» Exercise aim
Retrieve every line from the records in which the word "Given" occurs.

» Source records
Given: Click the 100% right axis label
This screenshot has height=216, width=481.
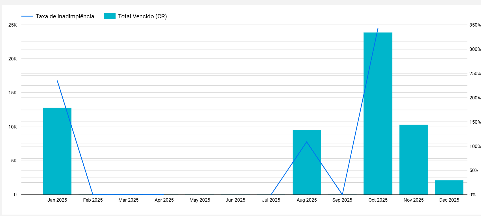Looking at the screenshot, I should (475, 146).
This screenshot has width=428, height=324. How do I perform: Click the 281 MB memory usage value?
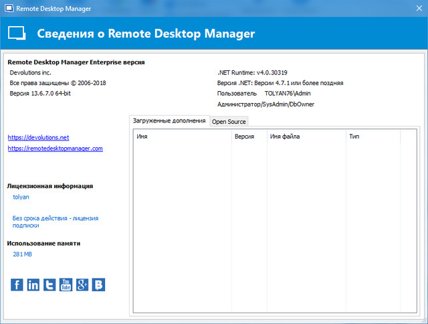23,254
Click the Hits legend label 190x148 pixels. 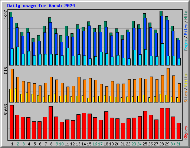tap(186, 15)
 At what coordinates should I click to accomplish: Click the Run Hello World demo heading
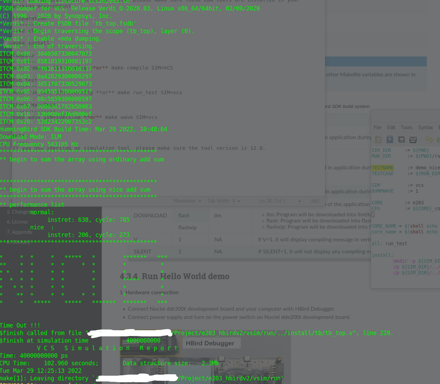pos(175,276)
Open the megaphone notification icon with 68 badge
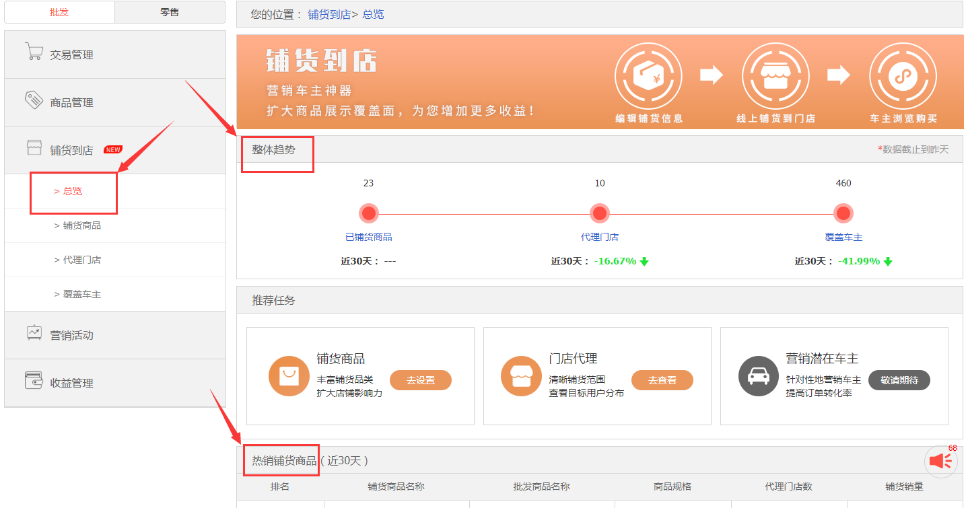The image size is (968, 508). [940, 461]
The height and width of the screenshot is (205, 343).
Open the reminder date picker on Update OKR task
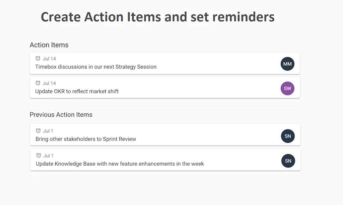49,83
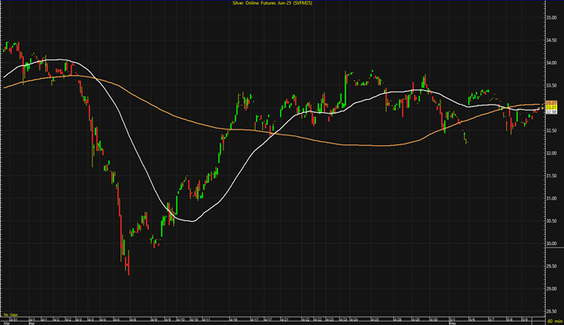Viewport: 564px width, 325px height.
Task: Click the 34.50 price axis label
Action: (x=552, y=40)
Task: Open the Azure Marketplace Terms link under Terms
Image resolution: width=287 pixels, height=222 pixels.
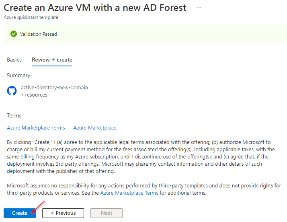Action: coord(36,127)
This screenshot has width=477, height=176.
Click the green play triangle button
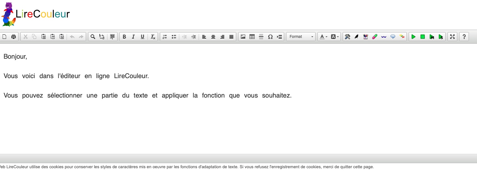[413, 37]
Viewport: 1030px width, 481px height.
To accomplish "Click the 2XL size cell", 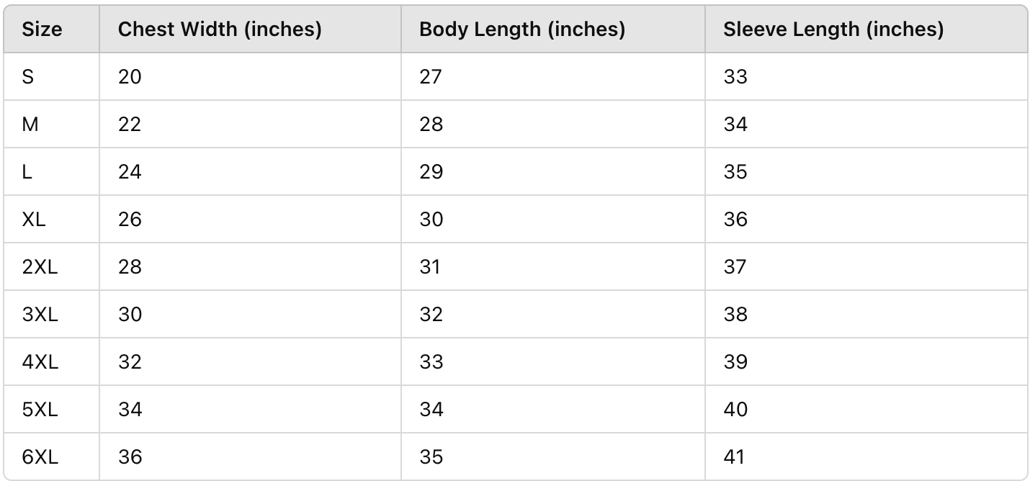I will coord(40,266).
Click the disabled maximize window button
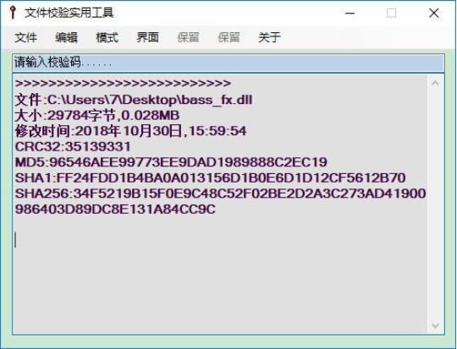This screenshot has width=457, height=349. pyautogui.click(x=392, y=14)
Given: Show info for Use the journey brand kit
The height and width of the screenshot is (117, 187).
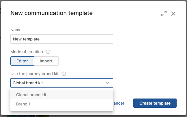Looking at the screenshot, I should (64, 74).
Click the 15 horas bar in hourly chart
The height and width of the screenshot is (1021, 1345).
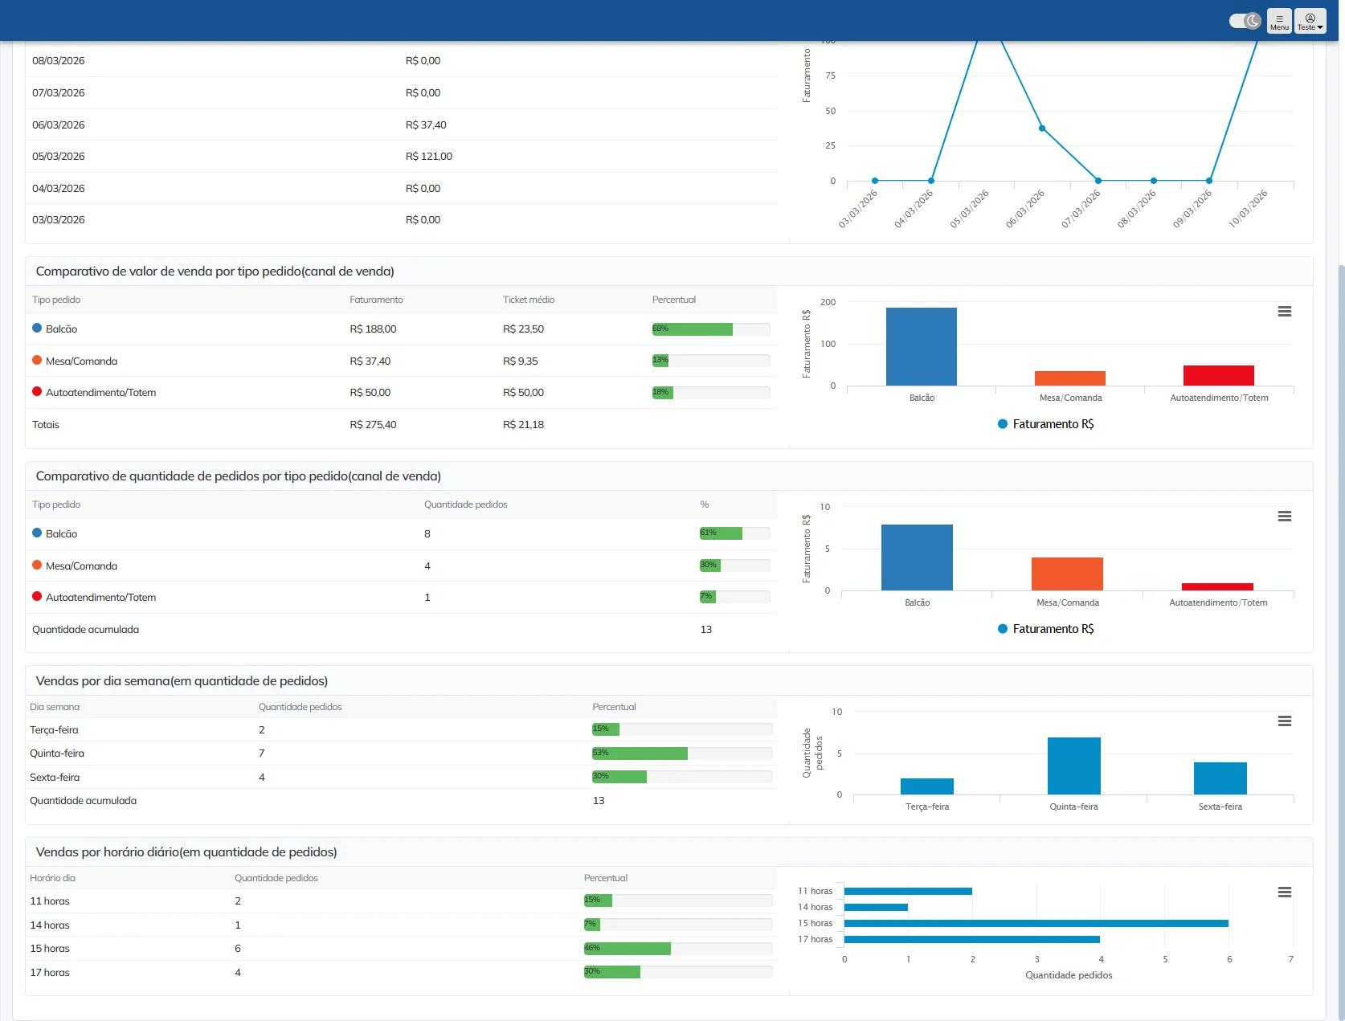pos(1036,924)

» Result of the exercise
Given: Click the 100% right axis label
Given: Show info for Use the journey brand kit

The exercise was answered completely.